* **EXERCISE DETAILS**:
Your task is to output all the records below, word for word.

*** Block opens ***

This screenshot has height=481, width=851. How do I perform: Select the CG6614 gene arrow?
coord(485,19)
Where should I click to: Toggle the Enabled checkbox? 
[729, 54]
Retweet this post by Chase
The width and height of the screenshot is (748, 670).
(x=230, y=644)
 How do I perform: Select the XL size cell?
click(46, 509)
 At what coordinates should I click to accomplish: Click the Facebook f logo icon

*** Block closes ***

* **RESPONSE AREA**:
This screenshot has height=481, width=851. How do I perform: Select the CG6614 gene arrow?
coord(485,19)
Where should I click to: Toggle the Enabled checkbox? 
[729, 54]
Retweet this post by Chase
The width and height of the screenshot is (748, 670).
(x=230, y=644)
 How do I perform: Select the XL size cell?
click(46, 509)
 At what coordinates should I click to accomplish: Click the Facebook f logo icon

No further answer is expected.